# Advice on getting Tropical fish setup



## JenJen22 (Sep 29, 2011)

heya 

I've been thinking for a while to get a Tropical Fish Tank setup. There is alot of information online but every web page says something different. 

I don't want a small tank i would like to get a reasonably sized tank, which size would you recommend for a beginner?

Also what fish are best to get that can live together in communities?

What equipment will i need to start with?

I know that you have to cycle the tank before adding fish and add a couple fish at a time, is there anything else i should be doing in order to best ensure the survival of the fish?

I havent bought anything yet just want to get all the information i need before even thinking about starting to buy equipment. 

thanks


----------



## FishlessCycle (Apr 18, 2012)

Fish keeping can be expensive on the initial investment.
You need,
a tank
a filter
a heater
thermometer 
water conditioner
Fish food
Fish net
aquarium vacuum
water bucket
substrate (optional)
decoration (optional)

It is known that the bigger the tank, the easier it is to maintenance a stable environment. In other words, the bigger the tank, the easier to keep the fish.
If you are on a big budget, I would suggest you to get the biggest aquarium you can afford. Although, you need to take the maintenance into the consideration. The bigger the tank, the more water you have to take out and put back in during partial water change. Typically I do 30~50% partial water change once a week to each of my aquariums.

Before adding the fish, you need to do a fishless cycle. It is recommended to use pure ammonia for the job. You will need a liquid test kit.
Fishless Cycle ( Nitrogen Cycle ) 

If you are on a small budget, I would recommend a tank of 40L. No less than 20L even for a single Siamese fighting fish.


----------

### PROVIDED RECORDS
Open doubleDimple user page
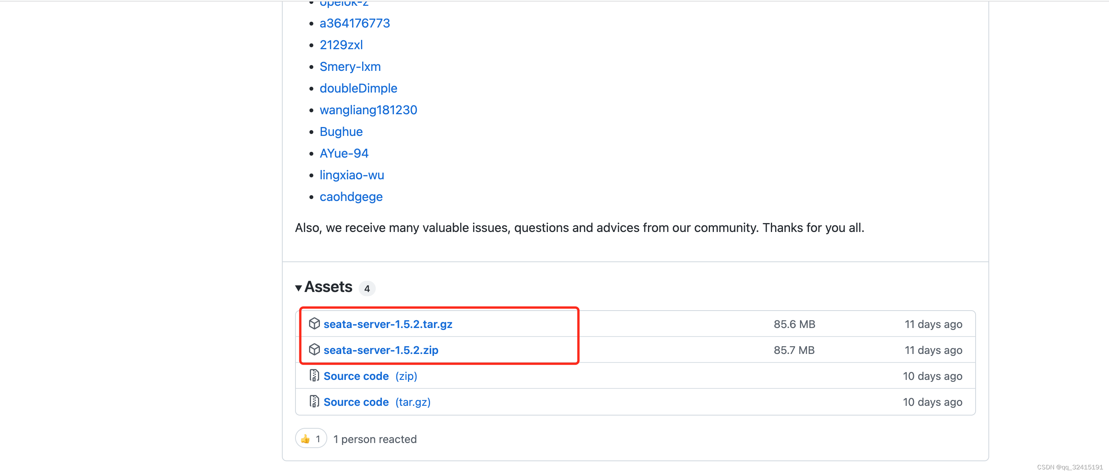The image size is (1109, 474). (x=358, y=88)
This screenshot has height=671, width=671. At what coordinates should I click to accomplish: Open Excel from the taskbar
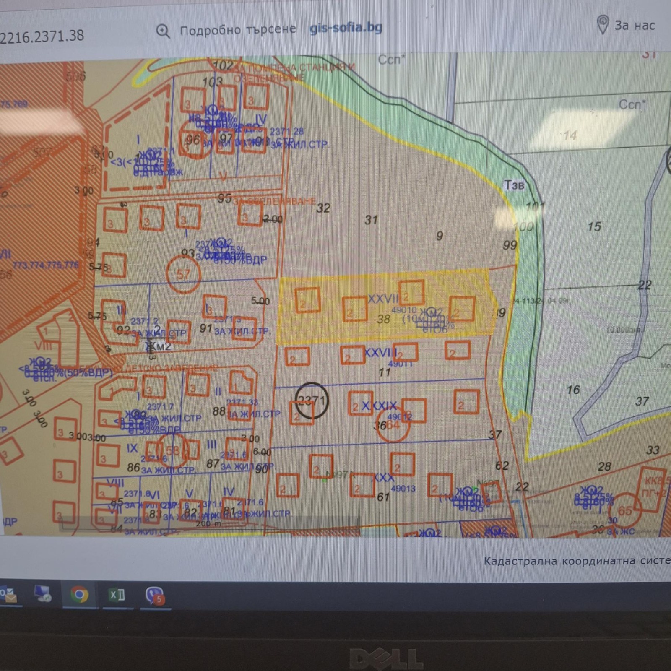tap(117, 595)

...

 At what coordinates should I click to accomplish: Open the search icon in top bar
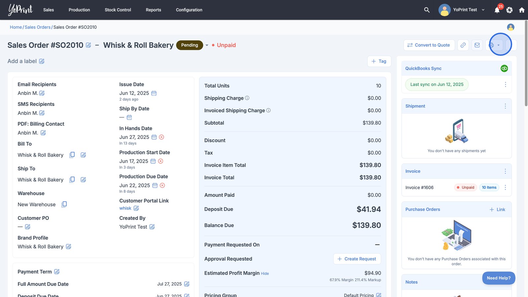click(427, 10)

### ACTIONS TO TAKE
**1.** In the aquarium thread, rewrite the passage between "decoration (optional)" and "Nitrogen Cycle )", inclusive, swapping "liquid test kit" for "water test kit".
**2.** List every topic JenJen22 asks for advice on in the aquarium thread.
**3.** Sum up the aquarium thread in two sentences.

### ANSWERS PROVIDED
**1.**
decoration (optional)

It is known that the bigger the tank, the easier it is to maintenance a stable environment. In other words, the bigger the tank, the easier to keep the fish.
If you are on a big budget, I would suggest you to get the biggest aquarium you can afford. Although, you need to take the maintenance into the consideration. The bigger the tank, the more water you have to take out and put back in during partial water change. Typically I do 30~50% partial water change once a week to each of my aquariums.

Before adding the fish, you need to do a fishless cycle. It is recommended to use pure ammonia for the job. You will need a water test kit.
Fishless Cycle ( Nitrogen Cycle )

**2.**
- Which tank size to recommend for a beginner
- Which fish are best to get that can live together in communities
- What equipment is needed to start with
- Whether anything else, beyond cycling the tank and adding a couple of fish at a time, should be done to best ensure the fish survive

**3.** JenJen22 plans a tropical fish tank and asks which tank size suits a beginner, which fish can live together, what equipment is needed, and how to best ensure the fish survive. FishlessCycle lists the equipment needed and recommends the biggest tank the budget allows (or 40L on a small budget, no less than 20L) and a fishless cycle with pure ammonia and a liquid test kit before adding fish.